Your instructions
Only one portion of the data is to be written out: from the line bearing "Screen dimensions: 2000x1385" through the line bearing "This screenshot has width=1280, height=450.". Write it exactly as it appears.

Start of Records provided

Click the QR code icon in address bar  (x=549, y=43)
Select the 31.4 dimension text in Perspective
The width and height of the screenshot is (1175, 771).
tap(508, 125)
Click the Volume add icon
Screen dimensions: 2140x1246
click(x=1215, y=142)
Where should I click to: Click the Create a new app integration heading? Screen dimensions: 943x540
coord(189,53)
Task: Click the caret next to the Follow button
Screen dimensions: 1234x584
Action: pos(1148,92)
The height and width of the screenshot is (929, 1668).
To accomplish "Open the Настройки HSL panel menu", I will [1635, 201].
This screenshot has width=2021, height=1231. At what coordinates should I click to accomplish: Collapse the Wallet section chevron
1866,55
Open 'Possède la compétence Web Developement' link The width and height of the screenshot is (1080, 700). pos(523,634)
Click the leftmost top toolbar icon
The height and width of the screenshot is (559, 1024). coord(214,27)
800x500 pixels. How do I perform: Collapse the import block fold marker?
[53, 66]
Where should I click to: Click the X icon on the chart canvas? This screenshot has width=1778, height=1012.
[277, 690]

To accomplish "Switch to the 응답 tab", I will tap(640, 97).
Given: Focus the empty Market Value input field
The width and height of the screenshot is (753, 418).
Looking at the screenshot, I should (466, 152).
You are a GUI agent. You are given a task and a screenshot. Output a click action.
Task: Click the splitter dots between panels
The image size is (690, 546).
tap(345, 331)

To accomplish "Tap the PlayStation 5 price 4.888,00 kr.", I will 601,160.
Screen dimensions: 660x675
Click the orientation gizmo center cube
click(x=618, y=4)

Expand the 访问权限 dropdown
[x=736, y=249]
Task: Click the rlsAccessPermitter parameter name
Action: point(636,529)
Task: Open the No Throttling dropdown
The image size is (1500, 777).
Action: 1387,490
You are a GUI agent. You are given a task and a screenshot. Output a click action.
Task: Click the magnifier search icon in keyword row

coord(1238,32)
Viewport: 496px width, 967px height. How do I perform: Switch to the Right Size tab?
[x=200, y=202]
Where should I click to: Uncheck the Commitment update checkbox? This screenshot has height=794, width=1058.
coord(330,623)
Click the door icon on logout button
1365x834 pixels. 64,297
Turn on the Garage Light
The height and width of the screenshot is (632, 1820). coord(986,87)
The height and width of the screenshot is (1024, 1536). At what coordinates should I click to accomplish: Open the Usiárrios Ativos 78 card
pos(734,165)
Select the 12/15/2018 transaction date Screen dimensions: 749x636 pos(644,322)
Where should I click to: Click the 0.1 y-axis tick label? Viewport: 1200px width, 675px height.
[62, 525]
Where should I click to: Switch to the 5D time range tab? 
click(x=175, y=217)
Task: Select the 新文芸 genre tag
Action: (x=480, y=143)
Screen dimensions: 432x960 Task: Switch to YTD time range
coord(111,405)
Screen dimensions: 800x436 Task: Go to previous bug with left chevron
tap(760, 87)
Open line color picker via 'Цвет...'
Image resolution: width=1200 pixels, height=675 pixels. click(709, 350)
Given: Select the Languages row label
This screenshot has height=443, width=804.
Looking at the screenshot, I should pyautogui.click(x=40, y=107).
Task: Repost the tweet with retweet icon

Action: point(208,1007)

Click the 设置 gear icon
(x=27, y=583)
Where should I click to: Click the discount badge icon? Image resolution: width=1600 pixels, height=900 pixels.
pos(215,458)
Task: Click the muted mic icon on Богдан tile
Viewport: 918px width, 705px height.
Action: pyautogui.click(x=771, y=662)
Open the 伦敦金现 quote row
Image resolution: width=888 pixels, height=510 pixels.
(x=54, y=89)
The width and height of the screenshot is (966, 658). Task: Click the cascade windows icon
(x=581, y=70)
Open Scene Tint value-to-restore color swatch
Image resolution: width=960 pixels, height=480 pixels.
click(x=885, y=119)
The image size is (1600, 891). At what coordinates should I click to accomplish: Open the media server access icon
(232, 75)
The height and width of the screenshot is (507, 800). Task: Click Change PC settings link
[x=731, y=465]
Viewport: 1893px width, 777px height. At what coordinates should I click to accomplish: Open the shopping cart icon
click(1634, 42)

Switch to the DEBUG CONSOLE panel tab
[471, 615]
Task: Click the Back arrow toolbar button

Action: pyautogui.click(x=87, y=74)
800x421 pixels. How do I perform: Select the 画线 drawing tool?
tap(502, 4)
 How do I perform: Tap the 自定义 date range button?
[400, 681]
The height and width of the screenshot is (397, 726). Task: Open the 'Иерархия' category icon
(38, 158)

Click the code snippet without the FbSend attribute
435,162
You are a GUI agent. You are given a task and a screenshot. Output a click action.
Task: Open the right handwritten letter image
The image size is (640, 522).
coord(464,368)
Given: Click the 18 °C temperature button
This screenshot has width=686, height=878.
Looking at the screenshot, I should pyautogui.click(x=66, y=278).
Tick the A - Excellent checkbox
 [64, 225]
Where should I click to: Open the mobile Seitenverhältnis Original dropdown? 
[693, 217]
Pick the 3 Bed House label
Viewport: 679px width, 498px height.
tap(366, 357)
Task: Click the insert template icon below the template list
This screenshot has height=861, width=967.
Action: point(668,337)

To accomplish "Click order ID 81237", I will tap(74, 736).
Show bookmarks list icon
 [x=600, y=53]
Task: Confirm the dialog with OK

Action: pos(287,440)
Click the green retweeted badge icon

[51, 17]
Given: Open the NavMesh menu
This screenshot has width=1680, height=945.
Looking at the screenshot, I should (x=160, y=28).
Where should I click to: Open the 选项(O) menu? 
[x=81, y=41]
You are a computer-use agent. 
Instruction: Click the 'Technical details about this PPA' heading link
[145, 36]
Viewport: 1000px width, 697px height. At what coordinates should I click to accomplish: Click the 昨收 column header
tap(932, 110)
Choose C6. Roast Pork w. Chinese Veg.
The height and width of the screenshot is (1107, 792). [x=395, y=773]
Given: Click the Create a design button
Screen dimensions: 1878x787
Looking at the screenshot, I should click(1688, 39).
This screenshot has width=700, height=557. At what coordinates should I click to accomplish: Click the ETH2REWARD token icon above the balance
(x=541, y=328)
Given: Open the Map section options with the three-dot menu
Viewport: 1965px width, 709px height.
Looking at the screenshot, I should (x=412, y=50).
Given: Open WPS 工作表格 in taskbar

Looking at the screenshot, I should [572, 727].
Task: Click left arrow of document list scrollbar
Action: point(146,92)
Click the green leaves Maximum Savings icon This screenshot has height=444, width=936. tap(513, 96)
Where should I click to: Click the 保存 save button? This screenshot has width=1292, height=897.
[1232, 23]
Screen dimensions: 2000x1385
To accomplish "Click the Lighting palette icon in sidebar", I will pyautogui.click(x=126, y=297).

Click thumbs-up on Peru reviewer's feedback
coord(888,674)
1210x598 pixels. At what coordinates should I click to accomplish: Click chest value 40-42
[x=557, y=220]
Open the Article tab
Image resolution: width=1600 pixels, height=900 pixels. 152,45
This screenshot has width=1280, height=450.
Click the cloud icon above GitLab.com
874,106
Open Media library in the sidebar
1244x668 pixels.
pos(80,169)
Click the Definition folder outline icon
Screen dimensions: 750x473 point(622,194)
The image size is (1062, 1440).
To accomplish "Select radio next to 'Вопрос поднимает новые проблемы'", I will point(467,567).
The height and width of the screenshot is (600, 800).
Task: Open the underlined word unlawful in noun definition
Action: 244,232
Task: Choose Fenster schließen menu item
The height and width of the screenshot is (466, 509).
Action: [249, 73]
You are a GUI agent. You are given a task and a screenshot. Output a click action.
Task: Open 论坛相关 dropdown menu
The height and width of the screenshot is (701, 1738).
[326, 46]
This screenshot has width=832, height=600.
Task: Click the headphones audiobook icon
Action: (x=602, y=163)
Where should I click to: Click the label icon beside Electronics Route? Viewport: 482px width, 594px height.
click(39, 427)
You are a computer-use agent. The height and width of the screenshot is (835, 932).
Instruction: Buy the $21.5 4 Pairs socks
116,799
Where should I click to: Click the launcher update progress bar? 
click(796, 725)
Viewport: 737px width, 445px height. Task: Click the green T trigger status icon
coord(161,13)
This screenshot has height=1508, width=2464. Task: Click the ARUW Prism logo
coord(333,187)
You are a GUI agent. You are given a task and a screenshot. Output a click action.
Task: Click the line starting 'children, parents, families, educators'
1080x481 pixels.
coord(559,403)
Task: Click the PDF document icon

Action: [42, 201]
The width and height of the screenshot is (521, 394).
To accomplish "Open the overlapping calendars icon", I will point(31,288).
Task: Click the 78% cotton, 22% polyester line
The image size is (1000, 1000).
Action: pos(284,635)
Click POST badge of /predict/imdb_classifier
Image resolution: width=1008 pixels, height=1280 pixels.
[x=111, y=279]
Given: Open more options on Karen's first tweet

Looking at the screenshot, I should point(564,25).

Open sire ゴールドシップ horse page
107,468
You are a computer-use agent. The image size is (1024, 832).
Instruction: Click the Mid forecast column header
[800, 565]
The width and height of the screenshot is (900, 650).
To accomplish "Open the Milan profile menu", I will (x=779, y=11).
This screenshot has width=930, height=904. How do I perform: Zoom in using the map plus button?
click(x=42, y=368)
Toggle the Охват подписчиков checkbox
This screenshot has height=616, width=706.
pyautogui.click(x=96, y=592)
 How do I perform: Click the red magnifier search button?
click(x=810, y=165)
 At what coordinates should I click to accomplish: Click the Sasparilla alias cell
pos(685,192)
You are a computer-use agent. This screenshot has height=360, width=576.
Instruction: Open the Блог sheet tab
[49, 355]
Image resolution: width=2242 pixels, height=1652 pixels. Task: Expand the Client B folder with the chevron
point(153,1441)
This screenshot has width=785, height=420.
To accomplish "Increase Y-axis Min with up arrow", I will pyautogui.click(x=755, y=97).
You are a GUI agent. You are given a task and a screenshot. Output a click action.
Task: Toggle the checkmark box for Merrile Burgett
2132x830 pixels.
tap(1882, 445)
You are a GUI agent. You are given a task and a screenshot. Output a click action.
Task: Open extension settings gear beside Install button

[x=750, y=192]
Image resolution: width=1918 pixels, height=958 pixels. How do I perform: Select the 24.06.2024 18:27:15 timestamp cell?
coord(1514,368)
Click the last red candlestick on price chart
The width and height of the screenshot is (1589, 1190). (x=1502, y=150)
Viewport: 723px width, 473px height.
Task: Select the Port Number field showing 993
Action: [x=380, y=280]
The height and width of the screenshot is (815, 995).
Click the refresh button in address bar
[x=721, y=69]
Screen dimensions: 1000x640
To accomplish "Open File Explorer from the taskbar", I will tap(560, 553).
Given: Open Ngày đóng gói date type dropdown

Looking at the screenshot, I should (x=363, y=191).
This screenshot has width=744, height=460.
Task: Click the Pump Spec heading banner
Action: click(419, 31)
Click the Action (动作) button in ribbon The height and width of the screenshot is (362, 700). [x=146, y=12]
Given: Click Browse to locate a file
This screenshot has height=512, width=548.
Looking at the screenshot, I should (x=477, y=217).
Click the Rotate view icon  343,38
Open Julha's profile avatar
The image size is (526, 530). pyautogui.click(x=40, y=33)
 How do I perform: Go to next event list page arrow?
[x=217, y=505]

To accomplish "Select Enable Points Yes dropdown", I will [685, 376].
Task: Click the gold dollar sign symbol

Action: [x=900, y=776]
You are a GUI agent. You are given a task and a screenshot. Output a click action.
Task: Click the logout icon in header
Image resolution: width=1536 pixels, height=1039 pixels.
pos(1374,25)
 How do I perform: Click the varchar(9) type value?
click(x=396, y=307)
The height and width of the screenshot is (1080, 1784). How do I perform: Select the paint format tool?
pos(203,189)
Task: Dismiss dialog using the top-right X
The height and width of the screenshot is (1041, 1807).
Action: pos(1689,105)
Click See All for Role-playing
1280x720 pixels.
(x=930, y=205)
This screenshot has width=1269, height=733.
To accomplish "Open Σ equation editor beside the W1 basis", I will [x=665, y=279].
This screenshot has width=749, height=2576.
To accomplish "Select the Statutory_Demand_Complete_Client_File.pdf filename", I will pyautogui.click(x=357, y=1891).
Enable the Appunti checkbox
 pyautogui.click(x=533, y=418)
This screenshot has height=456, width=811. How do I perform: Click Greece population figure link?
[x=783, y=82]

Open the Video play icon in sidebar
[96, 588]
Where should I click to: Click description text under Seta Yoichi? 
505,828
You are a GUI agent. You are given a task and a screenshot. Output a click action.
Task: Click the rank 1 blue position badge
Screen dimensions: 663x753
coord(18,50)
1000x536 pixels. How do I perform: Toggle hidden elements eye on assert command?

End of Records provided

Answer box
Screen dimensions: 2000x1385
To accomplish "Click the Lighting palette icon in sidebar", I will pyautogui.click(x=126, y=297).

Click thumbs-up on Peru reviewer's feedback
coord(888,674)
1210x598 pixels. At what coordinates should I click to accomplish: Click chest value 40-42
[x=557, y=220]
Open the Article tab
Image resolution: width=1600 pixels, height=900 pixels. 152,45
This screenshot has width=1280, height=450.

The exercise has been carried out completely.